The downside of heterogeneity: How established relations counteract systemic adaptivity in tasks assignments
Giona Casiraghi, Christian Zingg, Frank Schweitzer

TL;DR
This paper investigates how heterogeneity in agent fitness can lead to lock-in effects in task assignment networks, reducing systemic adaptability and increasing failure risks, especially as heterogeneity grows.
Contribution
It introduces a model analyzing lock-in phenomena in task assignment networks with heterogeneous agents, highlighting the impact of fitness heterogeneity on systemic resilience.
Findings
Higher fitness heterogeneity increases lock-in probability.
Lock-ins lead to failure cascades in the network.

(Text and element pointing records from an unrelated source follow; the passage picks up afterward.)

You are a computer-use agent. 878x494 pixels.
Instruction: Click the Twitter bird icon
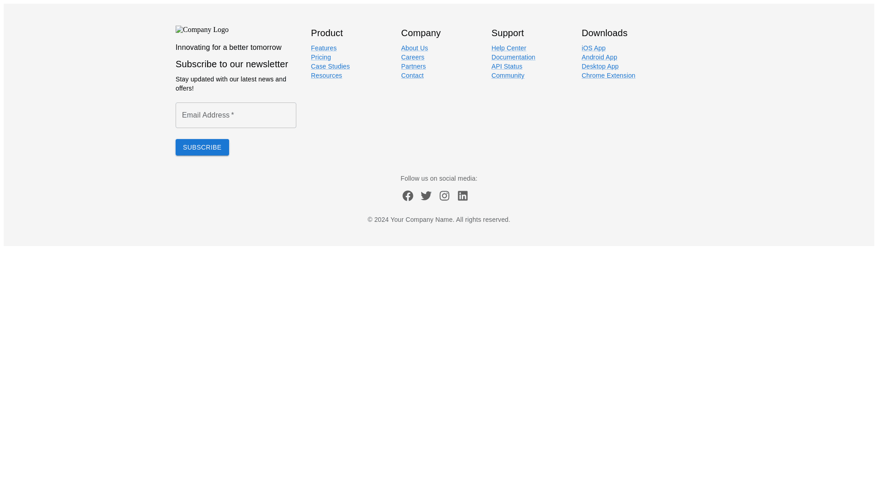426,196
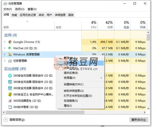
Task: Select 打开文件所在的位置 in context menu
Action: pos(78,96)
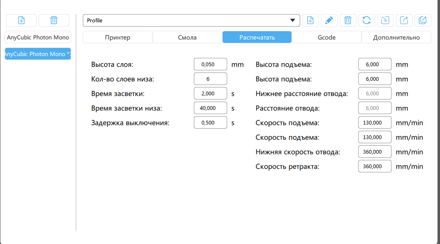Click the stacked-pages export all icon
This screenshot has width=440, height=244.
423,20
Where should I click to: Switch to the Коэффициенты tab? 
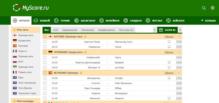click(106, 30)
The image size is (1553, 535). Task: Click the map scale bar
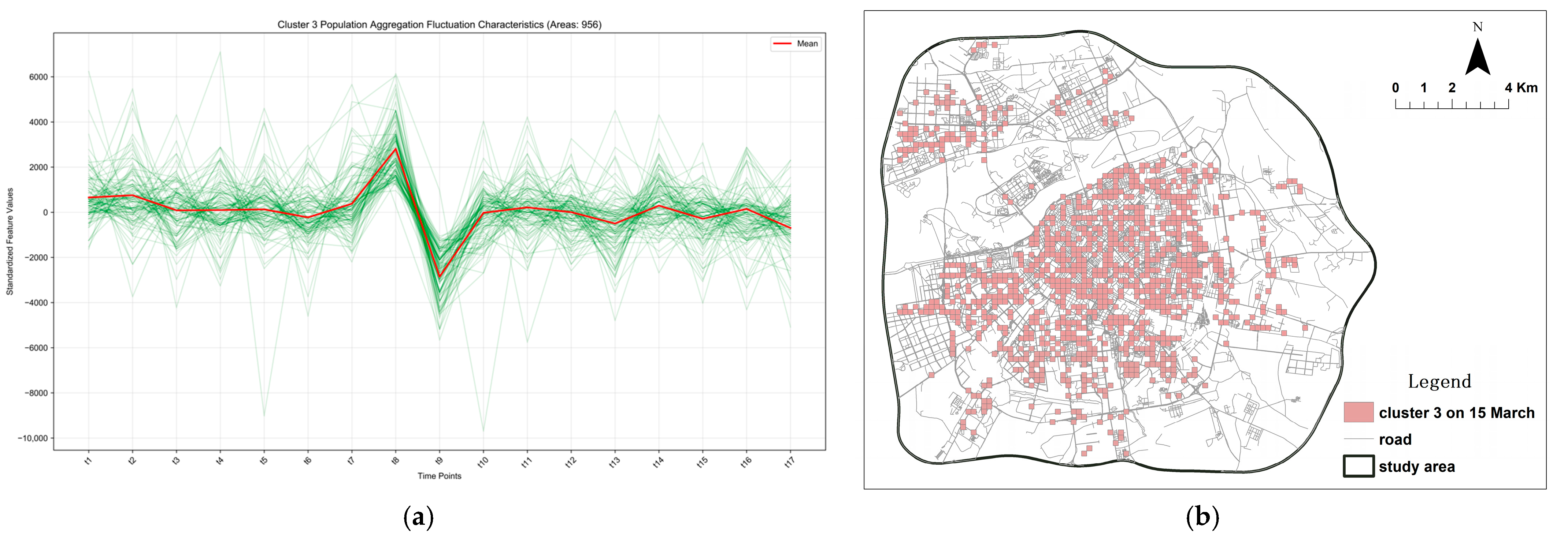(x=1452, y=105)
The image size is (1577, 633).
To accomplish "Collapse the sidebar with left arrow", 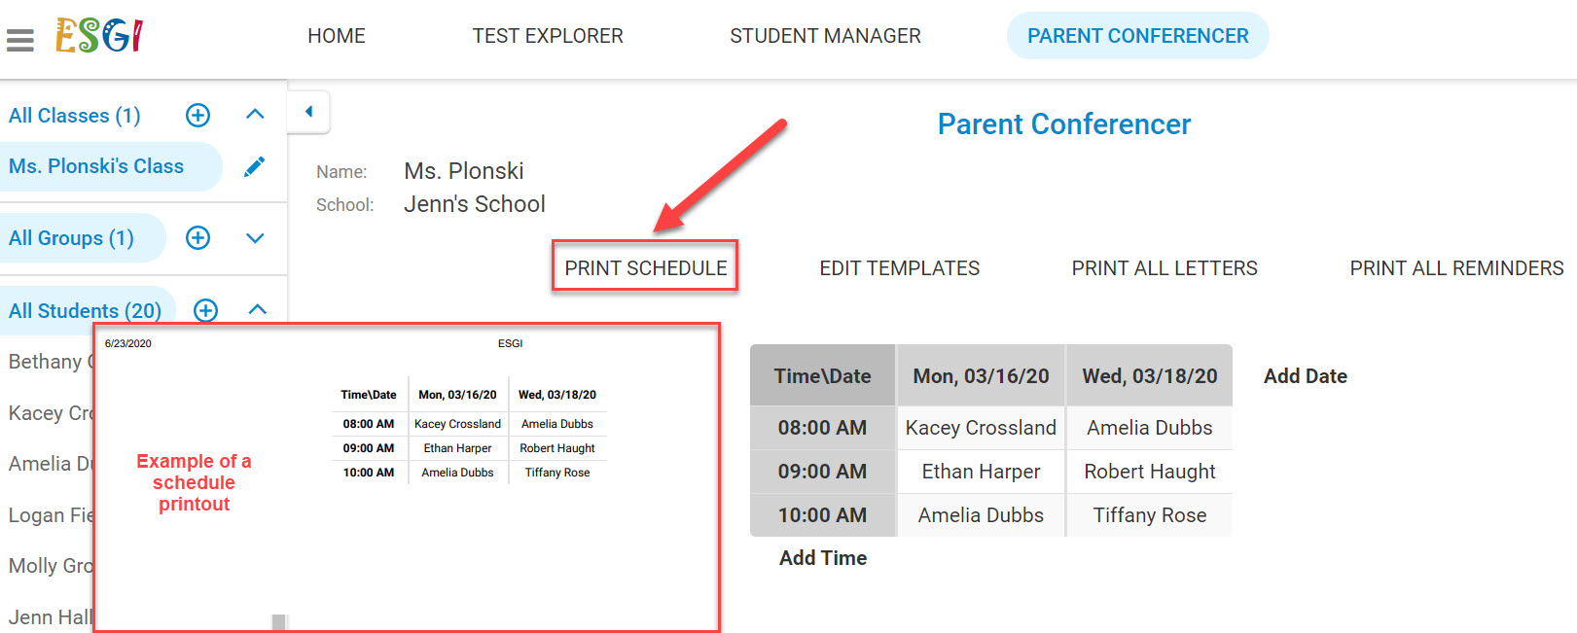I will 309,112.
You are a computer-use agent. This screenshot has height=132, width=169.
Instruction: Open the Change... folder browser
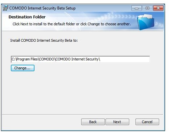[23, 68]
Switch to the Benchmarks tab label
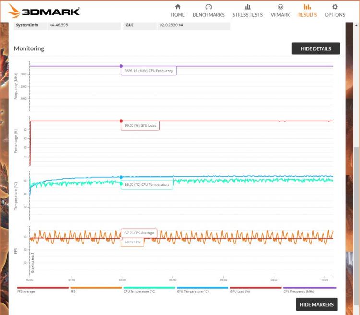The width and height of the screenshot is (360, 315). [x=208, y=15]
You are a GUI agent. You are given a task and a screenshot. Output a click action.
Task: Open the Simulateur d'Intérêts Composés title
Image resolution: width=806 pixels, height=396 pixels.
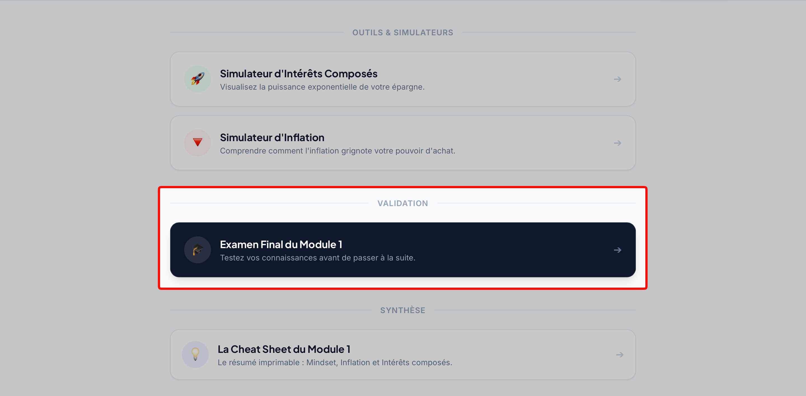tap(298, 74)
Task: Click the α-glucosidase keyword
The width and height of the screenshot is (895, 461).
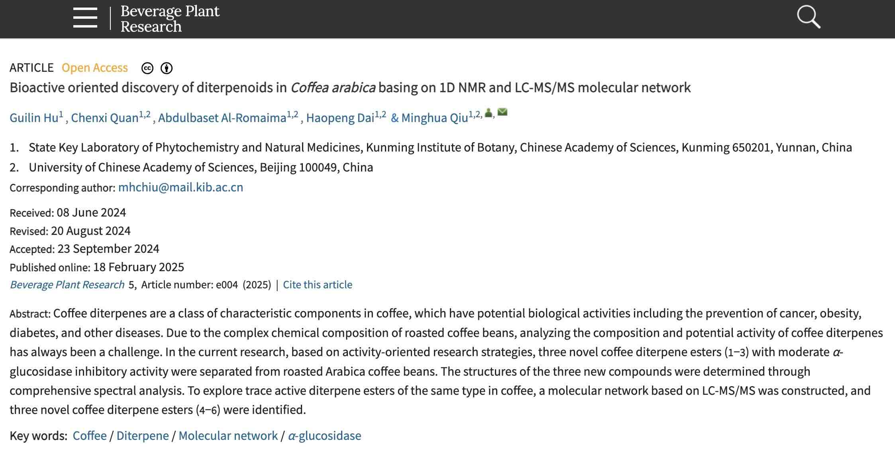Action: point(324,435)
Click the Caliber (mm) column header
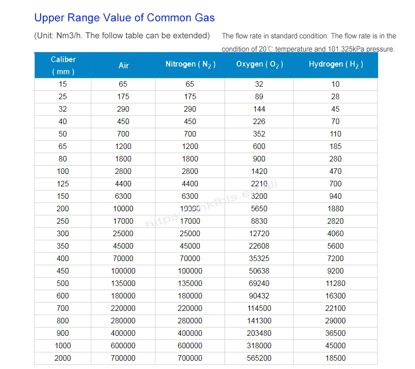This screenshot has width=415, height=369. [63, 65]
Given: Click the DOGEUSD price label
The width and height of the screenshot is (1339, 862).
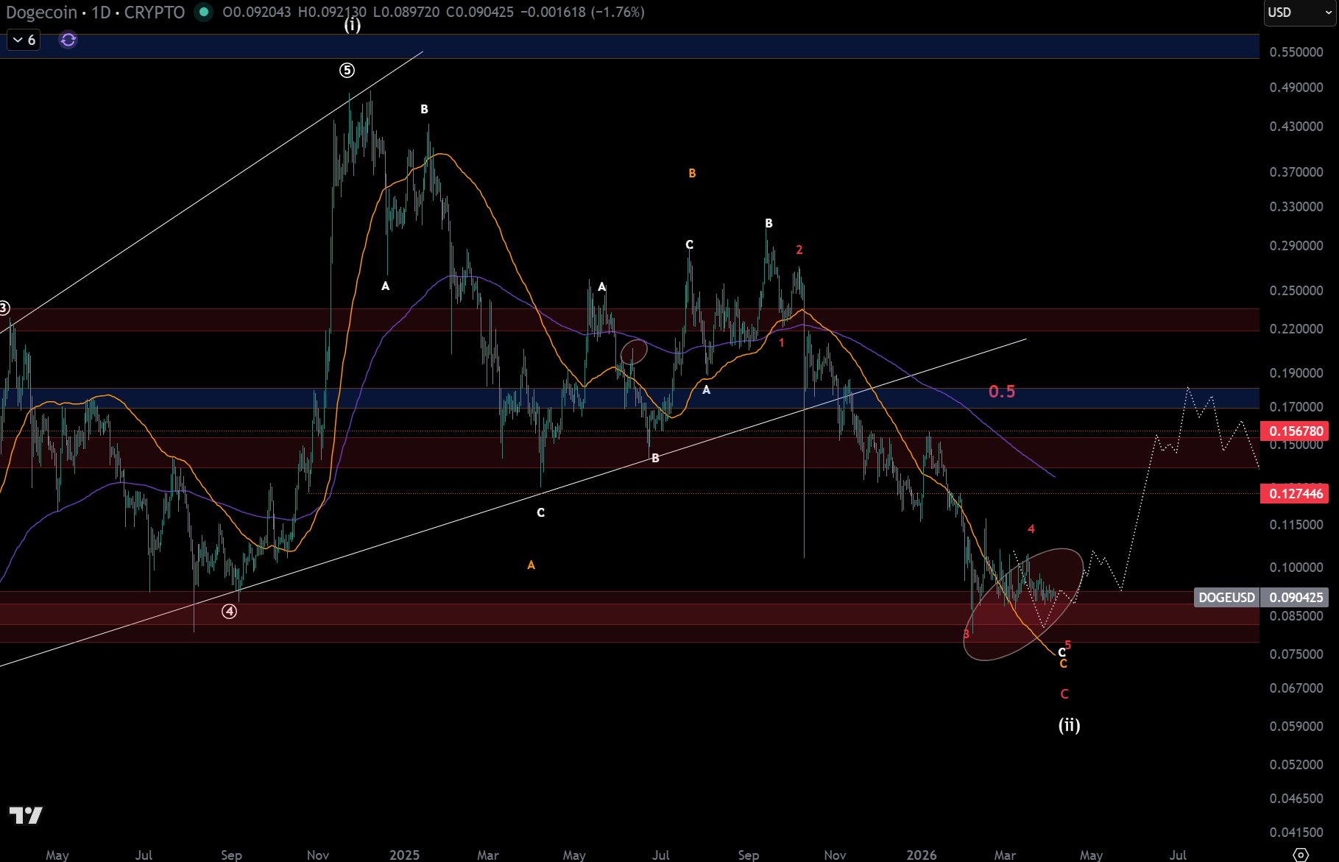Looking at the screenshot, I should (x=1226, y=597).
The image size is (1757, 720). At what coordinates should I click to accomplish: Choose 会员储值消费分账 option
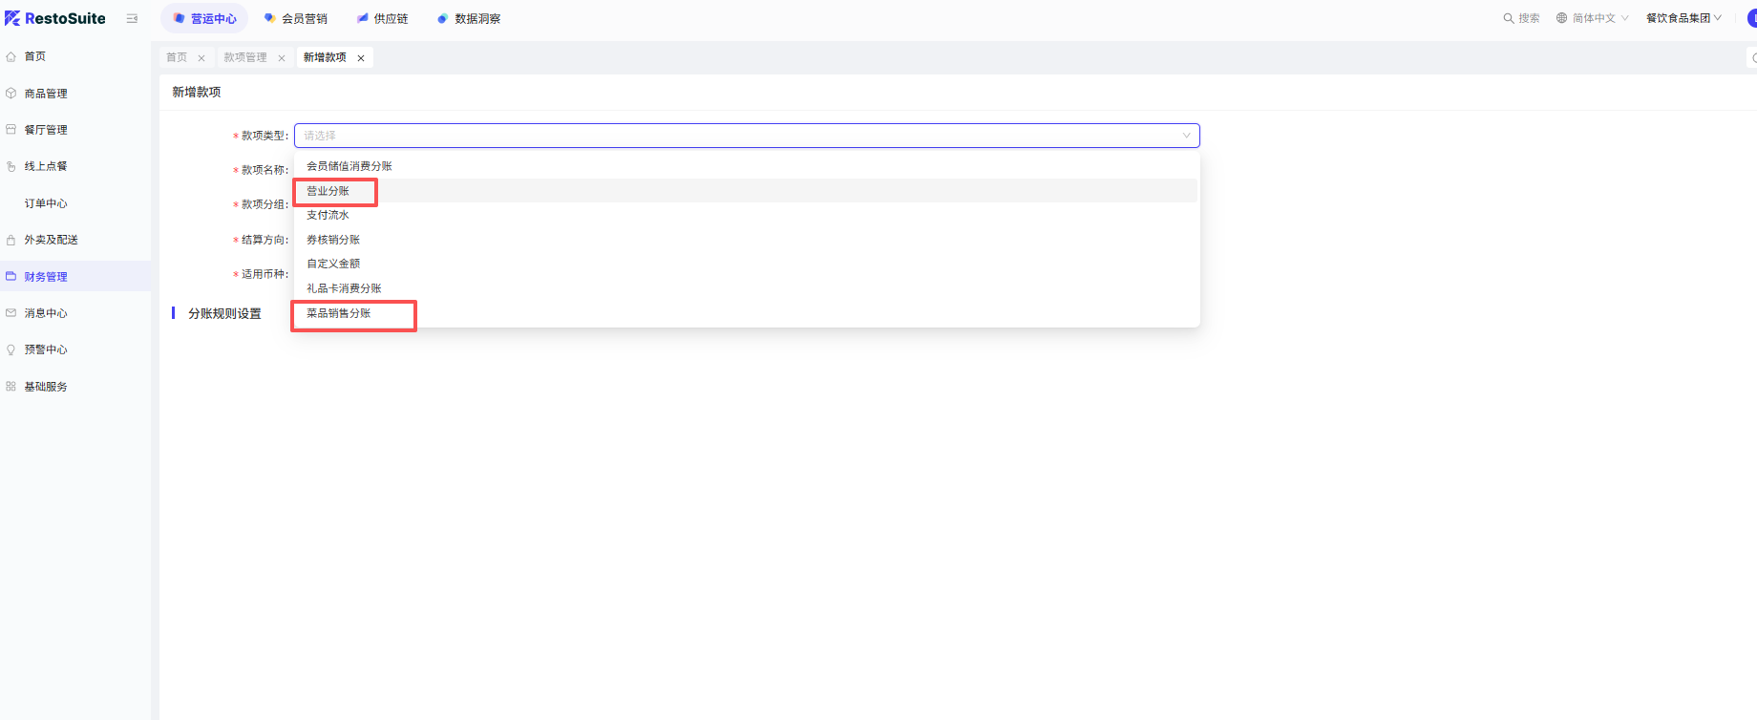349,166
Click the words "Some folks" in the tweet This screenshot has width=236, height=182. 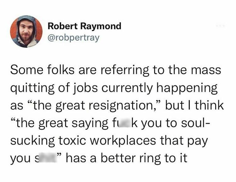point(42,70)
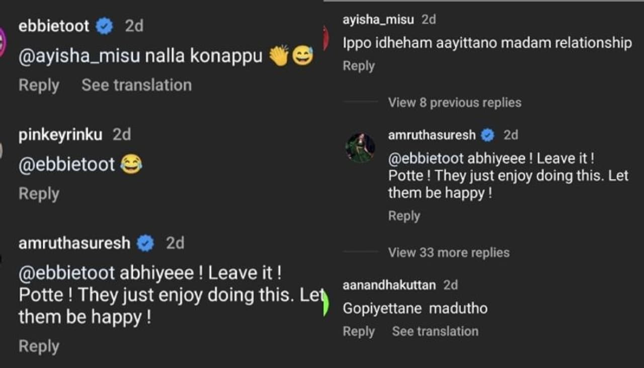Reply to ebbietoot's nalla konappu comment

[39, 85]
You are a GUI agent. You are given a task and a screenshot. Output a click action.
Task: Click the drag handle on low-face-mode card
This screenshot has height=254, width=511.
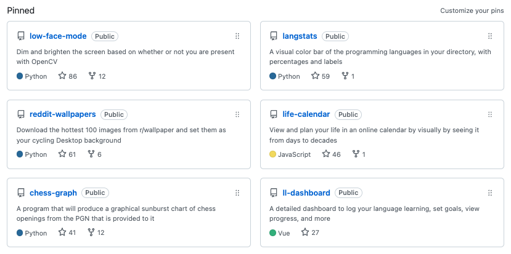pyautogui.click(x=237, y=36)
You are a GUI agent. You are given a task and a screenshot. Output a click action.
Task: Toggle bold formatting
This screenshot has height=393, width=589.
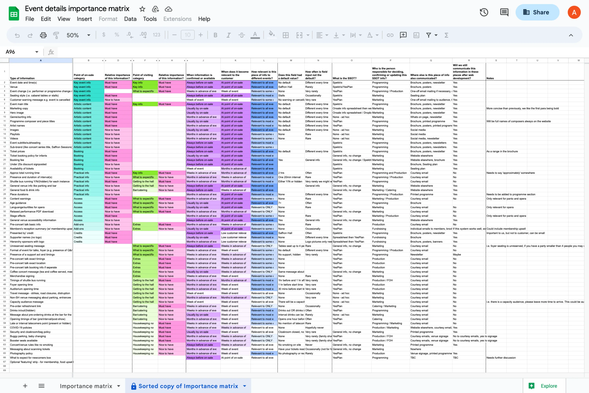[215, 35]
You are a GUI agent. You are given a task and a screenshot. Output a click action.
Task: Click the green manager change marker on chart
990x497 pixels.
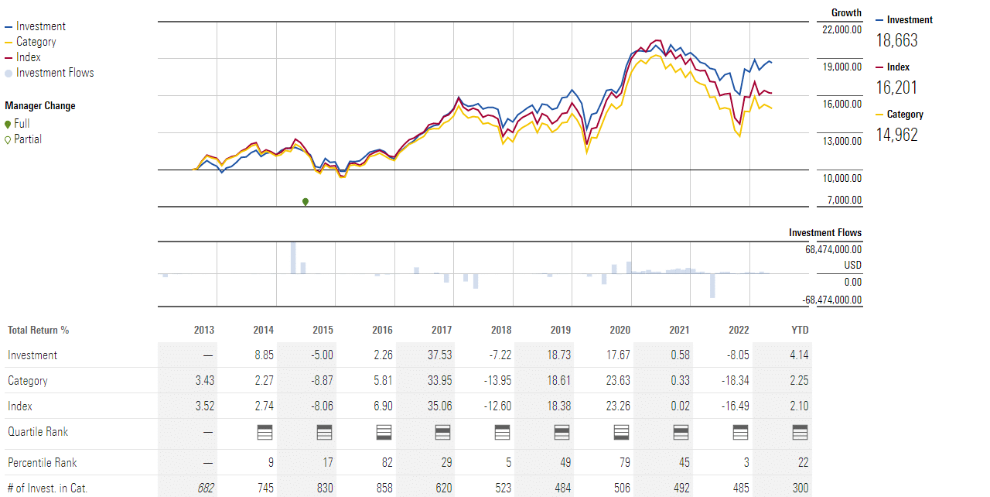click(x=306, y=202)
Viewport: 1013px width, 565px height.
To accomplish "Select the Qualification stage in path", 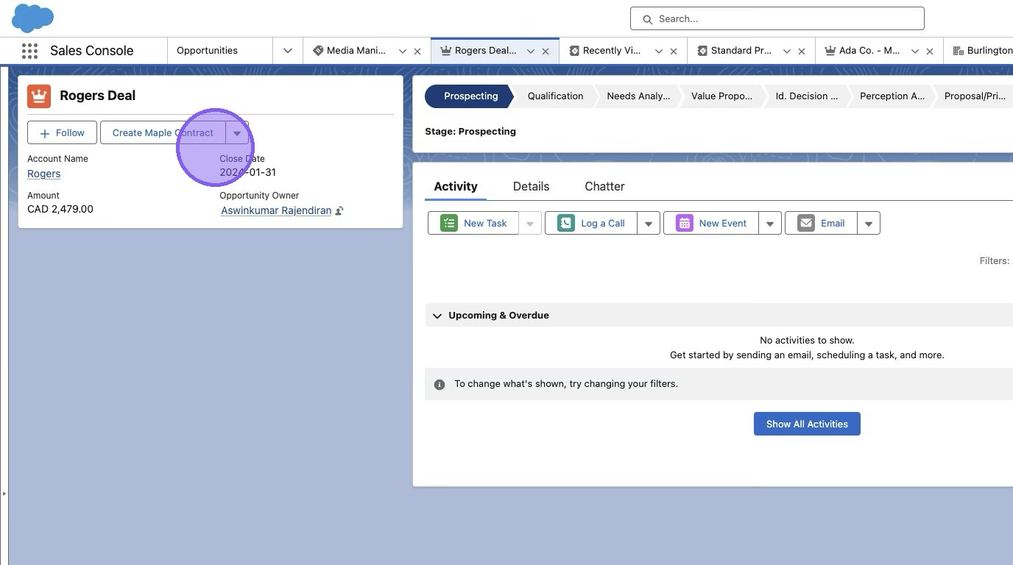I will (x=555, y=96).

Entropy measures correlate with systemic vulnerability.
Abstract
We study the lock-in effect in a network of task assignments. Agents have a heterogeneous fitness for solving tasks and can redistribute unfinished tasks to other agents. They learn over time to whom to reassign tasks and preferably choose agents with higher fitness. A lock-in occurs if reassignments can no longer adapt. Agents overwhelmed with tasks then fail, leading to failure cascades. We find that the probability for lock-ins and systemic failures increase with the heterogeneity in fitness values. To study this dependence, we use the Shannon entropy of the network of task assignments. A detailed discussion links our findings to the problem of resilience and observations in social systems.